Friday, November 20, 2009

Representation of Correlation, classification as well as hierarchy into DB

One fine day while I was driving to the office, I show a modified car in front of my car and I started thinking how to represent it into relational model(ERD). From that my thought process started. I was thinking about few things such as:
  • How to represent a car as a vehicle
  • How to represent make of a car
  • How to represent model of a car
  • How to represent car's association to a person using number plate
  • How the modified car fits into the model which I have derived just now etc....
While I was thinking all these things 3 things came in my mind : correlation between entities, classification of entities and representation of entities into hierarchy. Then I was trying to answer following questions about those three things:
1. Should we represent them into ERD or not?
2. If yes then how should they be represented?
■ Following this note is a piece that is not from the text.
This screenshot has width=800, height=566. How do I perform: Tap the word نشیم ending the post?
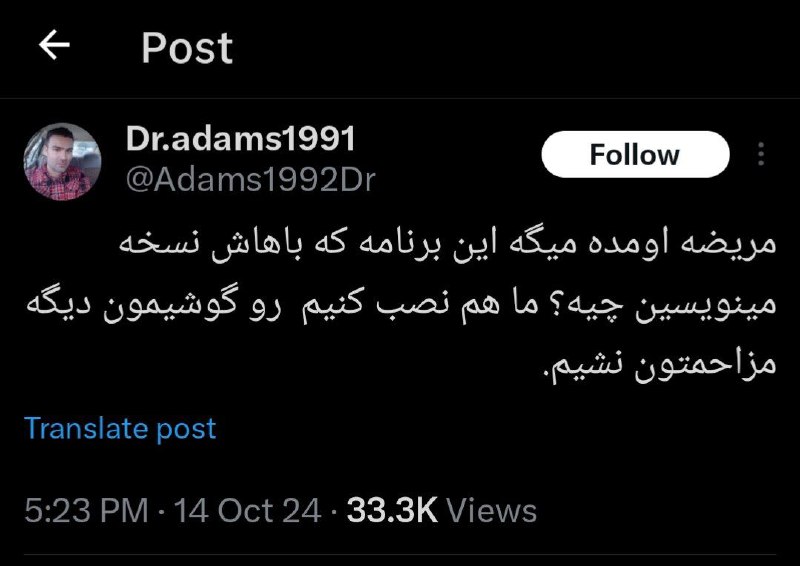585,366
My thoughts on those things are as following:
Correlation : It must be represented into ERD by dedicated column(s) into a table which works as cor-relationship id.
Classification:Classification should not be represented into ERD. Reason behind this is classification depends on criteria to be used for classifying things at that point in time. Here moving parts are : fixed set of criteria to be used, validity of criteria to be applied at given point in time, acceptance of results at that point in time for those input parameter to that person etc. So rather then representing classification its always better to capture values of various criteria into ERD driving the classification.
Hierarchy : Hierarchy should be represented into system. But how to represent an hierarchy is a difficult decision. One can simply say that it depends on business; I would say its 100% correct but do you know your current business 100% and can you envision 70% of your business future shifts in terms of hierarchy. Most of the time when business changes; reorganization of existing entities happens. This reorganization is based on our better understanding of current model as well as demand of changes at that point in time. Other point which add complexity into representation of hierarchy is related to graph theory. How do you want it to be represented it? Directional or non-directional and if its directional then which direction is correct?